À UniLaSalle, plusieurs enseignants-chercheurs font état d’un manque d’interactions centrées sur la recherche entre les SHS et les STI ainsi qu’entre les membres d’INTERACT. Ils regrettent que les réunions mensuelles d’INTERACT restent seulement « administratives ». Pour Maryem Cherni, « c’est la première chose que j’ai remarqué quand je suis arrivé, il n’y a pas d’ateliers. Il y a des réunions mais pas d’ateliers et ce n’est pas pareil ». Pour pallier cela, depuis la rentrée 2015, Maryem Cherni a mis en place un « atelier sandwich » au sein d’INTERACT. Puisque les enseignants-chercheurs n’ont pas de temps pour se rencontrer, l’atelier sandwich convie les membres d’INTERACT pendant la pause déjeuner. Chacun amène son sandwich et un membre de l’équipe ou un invité extérieur présente un travail en cours avant d’ouvrir la discussion. Si tout le monde reconnaît que la mise en place de ces ateliers va dans le bon sens et permet à chacun de mieux connaître et comprendre les travaux de ces collègues, pour certains il faudrait aller plus loin et réfléchir à des questions « méta » sur l’identité du groupe. C’est au travail, à travers les thèmes propres à chacun des ateliers que s’établissent les convergences et synergies. Néanmoins, les discussions font aussi comprendre qu’une dynamique minimale simplement multidisciplinaire ne suffit pas à elle seule à fédérer un groupe.

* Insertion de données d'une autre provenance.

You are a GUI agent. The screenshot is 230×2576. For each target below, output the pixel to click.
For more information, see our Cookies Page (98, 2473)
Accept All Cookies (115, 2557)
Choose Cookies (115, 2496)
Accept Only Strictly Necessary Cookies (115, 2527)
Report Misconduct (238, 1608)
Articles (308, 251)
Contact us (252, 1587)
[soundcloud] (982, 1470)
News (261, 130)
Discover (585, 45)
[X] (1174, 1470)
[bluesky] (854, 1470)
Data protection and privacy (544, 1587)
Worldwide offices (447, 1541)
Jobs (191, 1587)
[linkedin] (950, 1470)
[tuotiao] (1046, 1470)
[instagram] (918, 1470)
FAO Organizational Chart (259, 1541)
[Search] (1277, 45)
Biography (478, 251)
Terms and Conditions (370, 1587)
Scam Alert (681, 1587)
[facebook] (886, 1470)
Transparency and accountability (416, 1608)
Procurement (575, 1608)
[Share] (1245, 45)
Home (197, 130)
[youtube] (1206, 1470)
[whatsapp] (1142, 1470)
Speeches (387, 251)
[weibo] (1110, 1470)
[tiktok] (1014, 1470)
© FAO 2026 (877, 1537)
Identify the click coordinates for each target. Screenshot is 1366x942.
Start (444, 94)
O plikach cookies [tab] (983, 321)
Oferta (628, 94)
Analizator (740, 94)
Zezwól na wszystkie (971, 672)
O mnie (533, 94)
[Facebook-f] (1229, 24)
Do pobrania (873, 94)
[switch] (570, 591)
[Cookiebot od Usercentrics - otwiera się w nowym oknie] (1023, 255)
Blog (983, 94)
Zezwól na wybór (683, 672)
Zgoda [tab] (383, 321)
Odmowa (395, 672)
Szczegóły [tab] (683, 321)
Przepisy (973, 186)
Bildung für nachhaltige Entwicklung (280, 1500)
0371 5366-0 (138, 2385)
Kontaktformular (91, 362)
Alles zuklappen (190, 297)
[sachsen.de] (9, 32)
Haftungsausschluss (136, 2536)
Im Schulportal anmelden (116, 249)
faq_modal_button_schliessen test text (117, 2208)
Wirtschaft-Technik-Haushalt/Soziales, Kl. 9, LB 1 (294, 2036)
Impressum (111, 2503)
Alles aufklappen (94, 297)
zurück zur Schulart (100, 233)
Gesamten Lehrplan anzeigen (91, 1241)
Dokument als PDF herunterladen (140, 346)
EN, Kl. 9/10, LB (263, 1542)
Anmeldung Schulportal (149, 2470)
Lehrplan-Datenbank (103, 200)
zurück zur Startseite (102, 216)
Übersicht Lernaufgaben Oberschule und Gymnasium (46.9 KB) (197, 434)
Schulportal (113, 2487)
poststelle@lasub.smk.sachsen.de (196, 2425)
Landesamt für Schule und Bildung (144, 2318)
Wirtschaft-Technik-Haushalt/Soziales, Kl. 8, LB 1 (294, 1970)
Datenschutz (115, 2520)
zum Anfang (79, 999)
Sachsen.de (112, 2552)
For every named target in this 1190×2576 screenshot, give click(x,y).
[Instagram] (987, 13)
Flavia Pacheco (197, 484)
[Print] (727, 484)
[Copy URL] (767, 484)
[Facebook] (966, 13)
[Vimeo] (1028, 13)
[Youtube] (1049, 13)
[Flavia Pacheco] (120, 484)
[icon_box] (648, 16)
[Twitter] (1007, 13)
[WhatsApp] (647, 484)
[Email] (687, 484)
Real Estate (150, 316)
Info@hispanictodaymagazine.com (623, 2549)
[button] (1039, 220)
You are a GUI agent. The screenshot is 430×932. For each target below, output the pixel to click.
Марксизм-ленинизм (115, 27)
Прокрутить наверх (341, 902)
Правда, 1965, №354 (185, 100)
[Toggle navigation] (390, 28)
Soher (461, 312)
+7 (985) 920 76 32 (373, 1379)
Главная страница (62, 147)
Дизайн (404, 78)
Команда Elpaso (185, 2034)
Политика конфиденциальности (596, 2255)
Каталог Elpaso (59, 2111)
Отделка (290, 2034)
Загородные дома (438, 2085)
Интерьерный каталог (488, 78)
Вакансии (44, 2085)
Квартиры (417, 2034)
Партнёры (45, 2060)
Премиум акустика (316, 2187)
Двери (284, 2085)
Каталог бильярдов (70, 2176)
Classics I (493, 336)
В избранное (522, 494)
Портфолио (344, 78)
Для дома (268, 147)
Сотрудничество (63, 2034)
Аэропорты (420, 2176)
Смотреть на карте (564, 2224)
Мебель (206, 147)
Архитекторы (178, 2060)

Toujours sur la vie collective, on constate une forte corrélation à COSTECH entre questions organisationnelles, questions administratives et questions de recherche. Par exemple, quand il a fallu commencer à préparer le rapport HCERES en vue de l’évaluation de l’unité en novembre 2016, les positions étaient partagées. Certains chercheurs voyaient d’abord cela comme une corvée administrative qui allait empiéter sur le temps de recherche. Pour le comité de direction du laboratoire COSTECH, il fallait prendre la chose par son bon côté et profiter de cette occasion pour faire un travail collectif d’auto-analyse et de projection non distinct, bien au contraire, des questions de recherche. À travers les réunions d’équipe et l’AG annuelle du laboratoire, le rapport est devenu une question de recherche en elle-même. Finalement c’est tout le collectif qui s’est pris au jeu au-delà de la division du travail qu’impliquait la rédaction du document. À tel point qu’en privilégiant le contenu sur la formalité administrative, COSTECH a finalement produit un document trop long et donc pas dans les normes. Autre exemple : à l’AG COSTECH de juin 2016, les doctorants ont émis le souhait d’être mieux informés sur les aspects relationnels et pratiques de la condition de doctorant, qui a été amenée à changer suite à la réforme du contrat doctoral rentrant en application en septembre 2016. Au terme de ces échanges, et au-delà des dispositions liées aux obligations réglementaires de la réforme, COSTECH a décidé de faire de cette question un thème à part entière d’un des prochains séminaires transversaux.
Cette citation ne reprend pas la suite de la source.